The online announcement of this year’s John S. Knight Journalism Fellowships at Stanford University is titled “Innovation from many corners.” One of those corners is SPJ.
Alexa Schirtzinger, a board member of the Rio Grande Pro chapter, is one of the 12 U.S. members of the 2013-14 fellowship program, which supports journalism innovation through leadership and entrepreneurship. Schirtzinger, editor-in-chief of the Santa Fe Reporter — an alternative weekly in New Mexico — applied for the fellowship because of the potential she sees for alt-weeklies to play key roles in their communities.
Her goal: “to use the innovative strengths and contemporary challenges of the modern alternative weekly newspaper as a platform for exploring new revenue models in local journalism,” according to the brief proposal on the fellowship website. She begins her journey in September.
Schirtzinger noted that alt-weeklies are a unique aspect of journalism for many different reasons: They’re a fairly modern news medium; they are well established with niche demographics in communities; and they’re similar to startups.
“Alt-weeklies are so naturally positioned to take advantage of that stuff,” she said. “We have this, but we’re not capitalizing on it at all.”
Schirtzinger is determined to find a suitable model that will allow alt-weeklies to have greater resources, steeper revenue and ultimately a stronger impact on their readers. But Schirtzinger didn’t always want to be a journalist.
“As a kid, I didn’t really know what journalists were,” she said. “I thought the newspaper just appeared.”
Upon studying environmental science and Spanish at Dartmouth College, Schirtzinger took a different path as a Peace Corps volunteer in El Salvador. It wasn’t until she returned to the U.S. with hundreds of handwritten pages in her journal that she realized her passion for writing about the world around her. And after covering a dog show for the Tao News, she was hooked.
Schirtzinger went to the Columbia University Graduate School of Journalism, where Stephen Fried, adjunct faculty member, recalled that she was a particularly successful student, winning the Richard T. Baker Magazine Production Award at graduation. But more than smarts, Fried noted that Schirtzinger wrote about social problems as a way to enact change.
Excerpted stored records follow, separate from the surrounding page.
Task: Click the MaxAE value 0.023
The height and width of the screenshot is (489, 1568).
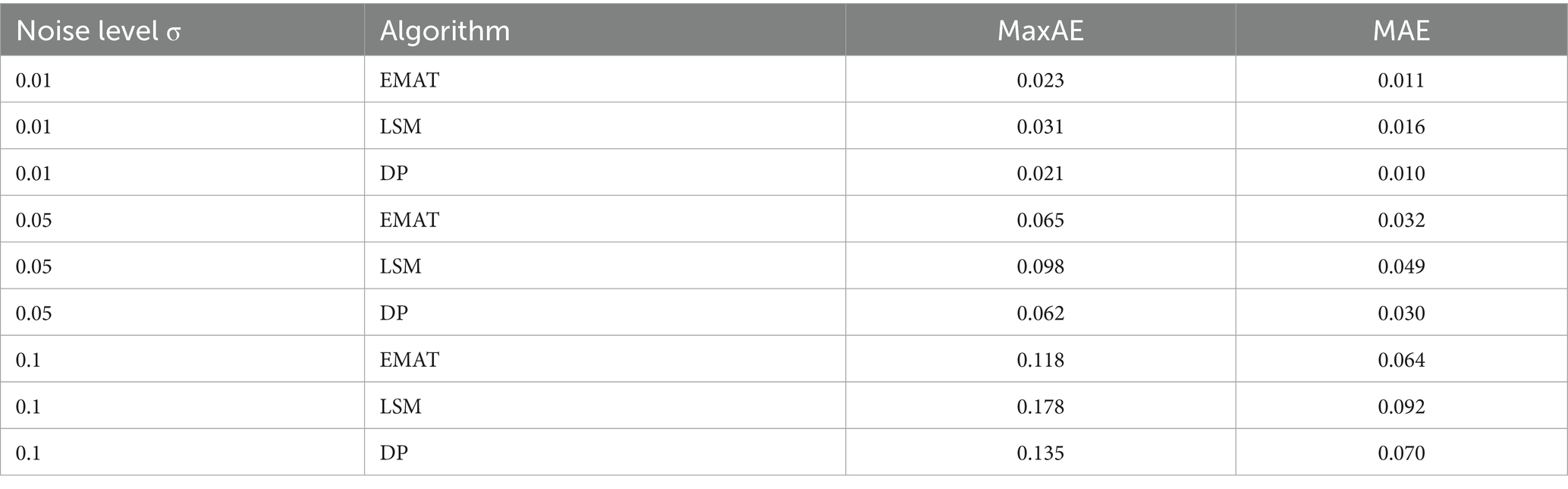Action: [1040, 80]
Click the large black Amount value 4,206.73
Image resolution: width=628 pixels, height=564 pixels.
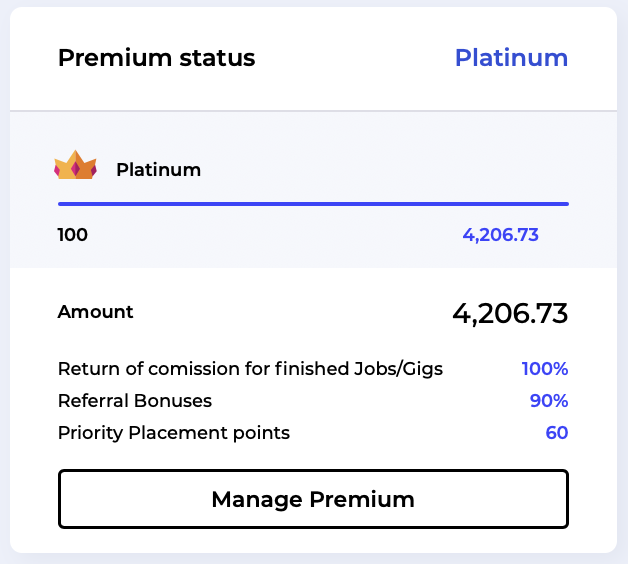[x=510, y=313]
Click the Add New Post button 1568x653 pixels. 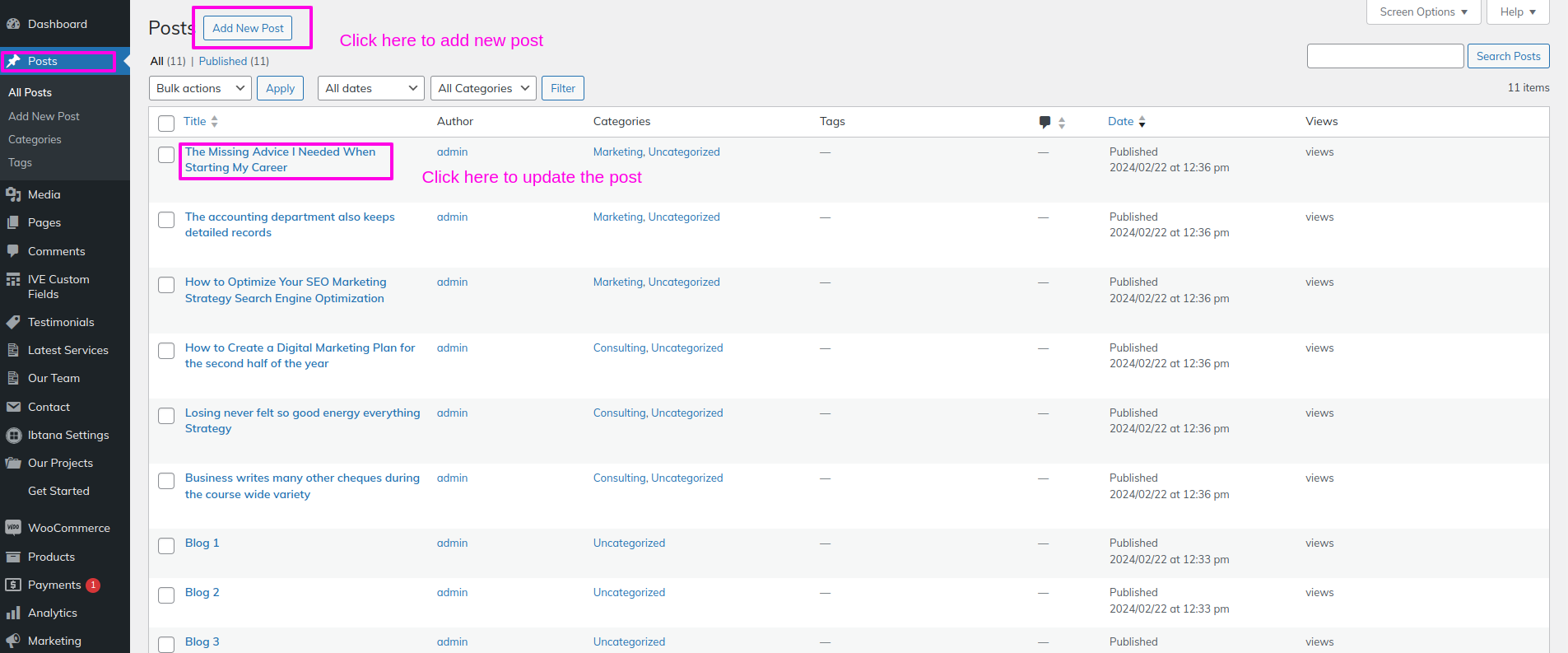[248, 28]
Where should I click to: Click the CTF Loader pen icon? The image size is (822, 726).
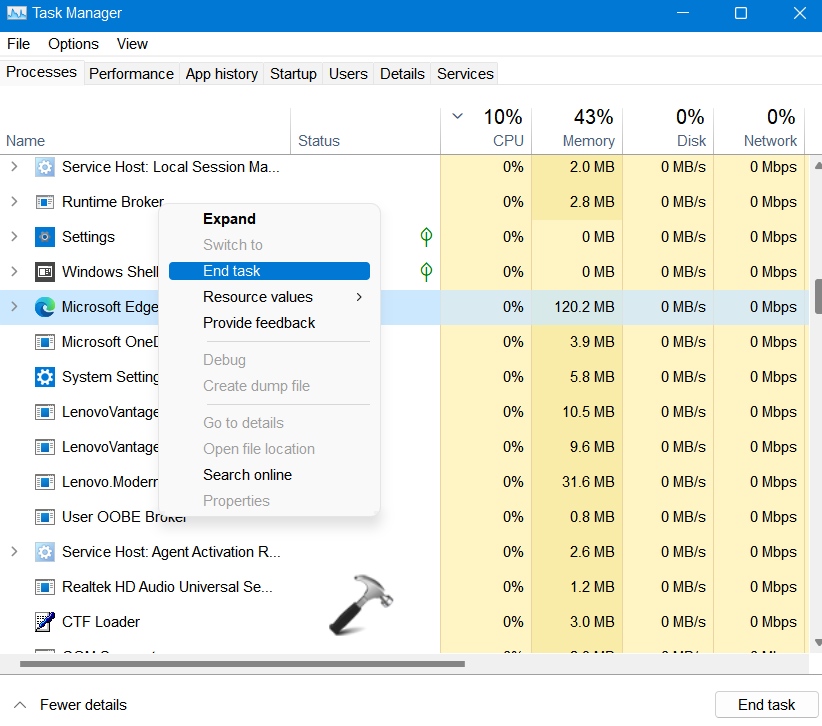click(45, 622)
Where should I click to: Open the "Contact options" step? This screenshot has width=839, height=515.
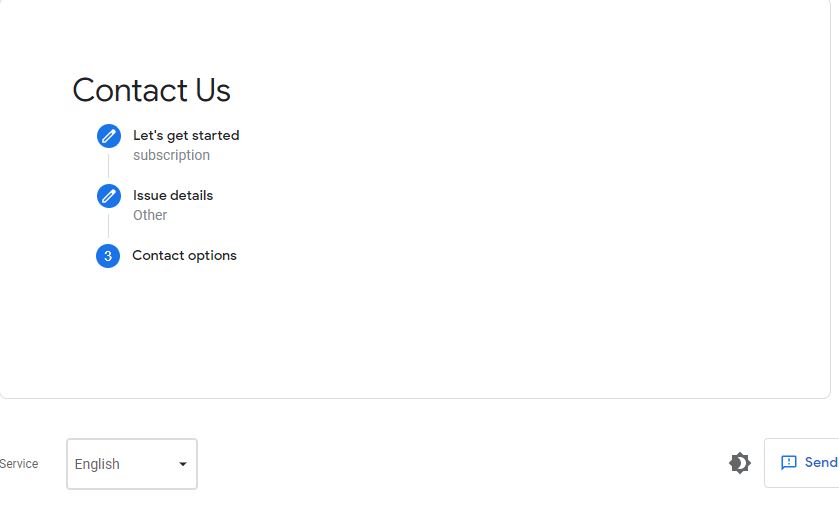pyautogui.click(x=184, y=255)
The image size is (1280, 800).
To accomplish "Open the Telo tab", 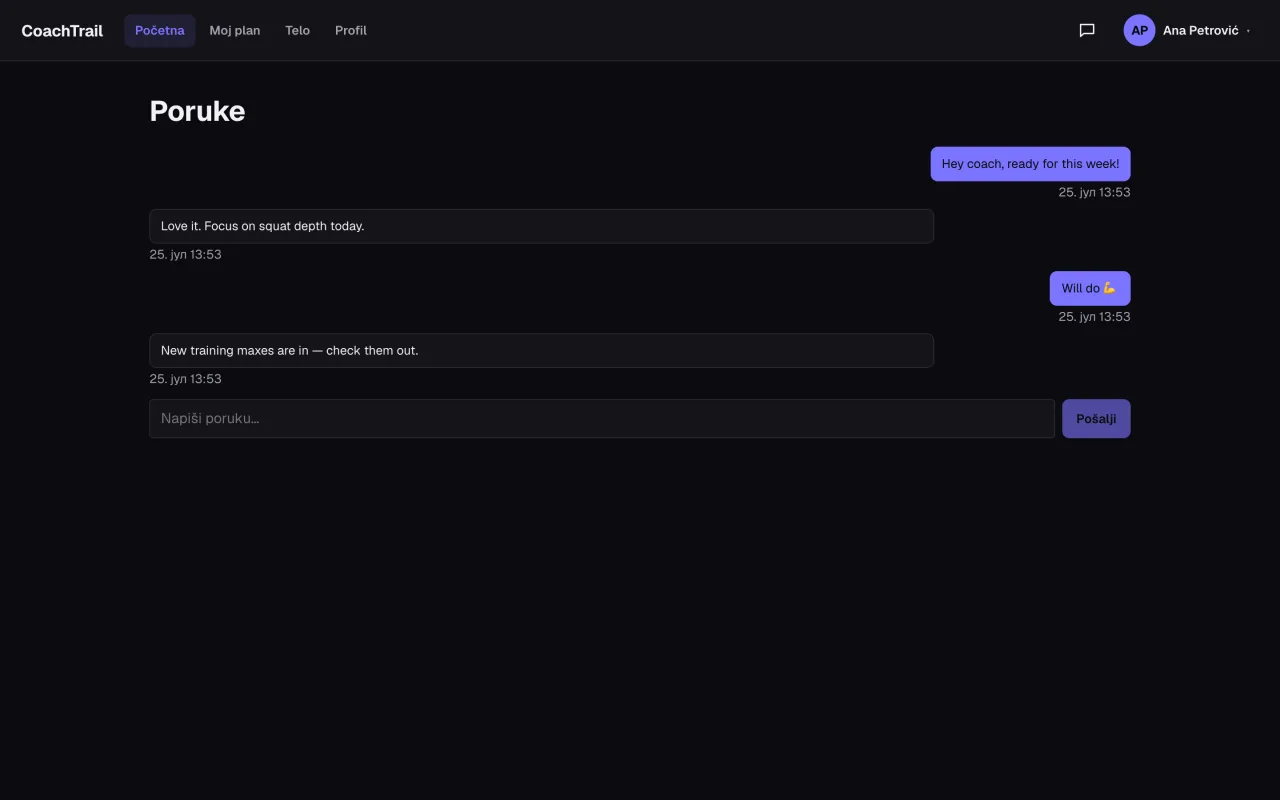I will pos(297,30).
She won the award with her ability to put a human face to a global problem in America: immigrant remittances.
“She was very much fearless and very smart,” Fried said. “She really wanted the journalism to be high-minded and ambitious.”
She was just about to give up on the industry — and Fried was in the process of convincing her not to — when the Santa Fe Reporter offered her a staff writer position. Less than a year later, she was promoted to editor-in-chief of the alternative weekly, which has a lot of manpower for its limited resources. The publication’s small staff of five produces a weekly paper and runs a live website for roughly 22,000 readers.
One day during her tenure as editor-in-chief, Schirtzinger talked on the phone with Kimberly Thorpe, a good friend and former Columbia classmate. Thorpe recalls Schirtzinger speaking passionately about her work — the day-to-day art of running a publication, and more particularly a music festival the Reporter was organizing to raise funds. Schirtzinger’s experiment was a success; the festival generated 60 percent return on investment.
“She felt like this was a good strategy for journalism, specifically at alt-weeklies, and she wondered why this hadn’t been done before,” Thorpe said. “That’s what ultimately ended up being the opening formula for the opportunity for her to have a scholarship.”
Looking back on that conversation and on their time at Columbia, Thorpe is not surprised Schirtzinger received the fellowship.
“She cared that the stuff she chose had a serious impact,” Thorpe said. “I think journalism is a great career for Alexa because she’s really invested in the truth.”
The truth she’ll seek next: the best way for alternative weeklies to leverage themselves in local journalism.